Directions: Exactly the line that contains "You are a computer-use" and the lines following it to the end of the data are to be reproduced, and nothing more.
************
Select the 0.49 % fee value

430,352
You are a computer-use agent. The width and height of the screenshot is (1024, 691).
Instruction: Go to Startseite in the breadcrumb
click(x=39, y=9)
************
Task answer:
You are a computer-use agent. The width and height of the screenshot is (1024, 691).
Instruction: Go to Startseite in the breadcrumb
click(x=39, y=9)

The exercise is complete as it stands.